TEXTO DE LECTURA -
La camisa ensangrentada de un policía fue colgada en un puente de Río, en protesta por la violencia.
La camisa ensangrentada de un policía fue colgada en un puente de Río, en protesta por la violencia.
UNOS 10.000 EFECTIVOS CONTRIBUYEN A MANTENER LA SEGURIDAD

Río de Janeiro está militarizada

La ciudad enfrenta desde hace meses una escalada de violencia y por ese motivo acordarán un protocolo concreto para regular su actuación.

El presidente brasileño, Michel Temer, firmó un decreto por el que prorroga por un año, hasta diciembre de 2018, su autorización para que 10.000 miembros de las Fuerzas Armadas puedan reforzar la seguridad en Río de Janeiro y en particular sus favelas, debido a que la ciudad que enfrenta desde hace varios meses una escalada violenta.
El decreto inicial que permite a miembros del Ejército, la Marina y la Fuerza Aérea participar en operaciones de seguridad pública en Río de Janeiro, la ciudad más emblemática de Brasil, fue firmado en julio pasado y vencía el 31 de diciembre pero fue prorrogado hasta el último día de 2018, cuando concluye el mandato de Temer.
La decisión del jefe de Estado fue confirmada por su ministro de Defensa, Raúl Jungmann, quien aclaró que, a diferencia de 2017, las operaciones de los militares en 2018 estarán pautadas por un protocolo que será acordado en una reunión que tendrán en los próximos días autoridades nacionales y regionales.

Operaciones conjuntas
En las negociaciones para definir un protocolo que establezca los deberes y las acciones de cada parte en las operaciones conjuntas con las Fuerzas Armadas participarán, además de Jungmann, los ministros de Justicia, Torquato Jardim, y del Gabinete de Seguridad Institucional, general Sergio Etchgoyen, así como el gobernador del estado de Río de Janeiro, Luiz Fernando Pezao.
“Definiremos los compromisos de los gobiernos federal y regional con el fin de hacerlos públicos para que la sociedad pueda seguir el cumplimiento de aquello con que cada parte se comprometió”, explicó Jungmann en declaraciones a periodistas.
En los últimos cinco meses los militares participaron en varias operaciones puntuales, en conjunto con la Policía, para combatir las organizaciones criminales que controlan el tráfico de drogas y el robo de cargas en diferentes favelas de Río de Janeiro.
Las Fuerzas Armadas, con el apoyo de blindados, por lo general ayudaron a tender un cerco en las favelas en las que la Policía hizo incursiones para cumplir órdenes de captura contra narcotraficantes o registrar locales usados por bandas criminales.
“Hasta ahora las Fuerzas Armadas ha actuado de forma integrada con los servicios de inteligencia en cercos y en bloqueos de los accesos a comunidades en las que han actuado las fuerzas policiales, que conocen el local”, explicó Jungamn.

EXTRACTOS DE DATOS -
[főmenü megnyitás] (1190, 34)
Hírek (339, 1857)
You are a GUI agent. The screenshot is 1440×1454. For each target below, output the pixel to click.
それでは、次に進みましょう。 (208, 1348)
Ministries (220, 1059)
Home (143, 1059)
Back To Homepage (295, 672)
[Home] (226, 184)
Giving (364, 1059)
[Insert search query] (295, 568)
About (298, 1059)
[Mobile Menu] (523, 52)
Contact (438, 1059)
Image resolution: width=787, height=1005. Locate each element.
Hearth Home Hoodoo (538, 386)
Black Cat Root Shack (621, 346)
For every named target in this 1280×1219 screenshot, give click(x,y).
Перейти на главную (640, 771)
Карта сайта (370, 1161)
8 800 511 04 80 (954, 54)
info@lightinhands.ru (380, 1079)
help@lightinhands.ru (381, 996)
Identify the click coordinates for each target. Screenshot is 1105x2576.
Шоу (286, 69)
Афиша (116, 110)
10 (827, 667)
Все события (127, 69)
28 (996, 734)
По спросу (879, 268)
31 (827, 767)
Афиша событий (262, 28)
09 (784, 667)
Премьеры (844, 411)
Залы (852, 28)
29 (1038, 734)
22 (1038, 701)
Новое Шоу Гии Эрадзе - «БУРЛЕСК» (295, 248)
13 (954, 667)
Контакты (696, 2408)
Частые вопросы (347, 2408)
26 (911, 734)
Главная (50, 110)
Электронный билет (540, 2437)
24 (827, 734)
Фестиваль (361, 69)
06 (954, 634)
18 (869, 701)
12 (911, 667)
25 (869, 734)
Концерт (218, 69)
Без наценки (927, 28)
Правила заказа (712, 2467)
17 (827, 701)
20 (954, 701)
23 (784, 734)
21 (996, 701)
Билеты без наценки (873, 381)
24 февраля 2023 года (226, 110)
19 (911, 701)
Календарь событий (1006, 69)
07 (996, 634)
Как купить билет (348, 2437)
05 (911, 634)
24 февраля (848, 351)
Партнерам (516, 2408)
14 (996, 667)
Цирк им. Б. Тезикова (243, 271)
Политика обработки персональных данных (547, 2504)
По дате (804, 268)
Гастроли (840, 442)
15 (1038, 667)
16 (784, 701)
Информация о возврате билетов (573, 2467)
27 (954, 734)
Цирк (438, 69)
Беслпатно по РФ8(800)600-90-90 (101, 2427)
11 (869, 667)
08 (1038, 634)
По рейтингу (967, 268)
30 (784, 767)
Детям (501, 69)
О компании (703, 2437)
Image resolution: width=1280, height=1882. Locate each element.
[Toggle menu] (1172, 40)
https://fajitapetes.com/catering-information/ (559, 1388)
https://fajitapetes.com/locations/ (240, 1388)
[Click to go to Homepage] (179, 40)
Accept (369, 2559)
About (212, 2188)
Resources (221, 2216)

ACTIVIDADES PROPUESTAS -
1. En el texto sobre la militarización de Río de Janeiro, ¿hasta cuándo prorrogó Michel Temer la autorización para que las Fuerzas Armadas refuercen la seguridad?
2. Copia literalmente el fragmento del texto sobre Río de Janeiro que va desde "En los últimos" hasta "Río de Janeiro.".
El material no interviene en estas actividades.

SOLUCIONES -
1. Hasta el último día de 2018.

2.
En los últimos cinco meses los militares participaron en varias operaciones puntuales, en conjunto con la Policía, para combatir las organizaciones criminales que controlan el tráfico de drogas y el robo de cargas en diferentes favelas de Río de Janeiro.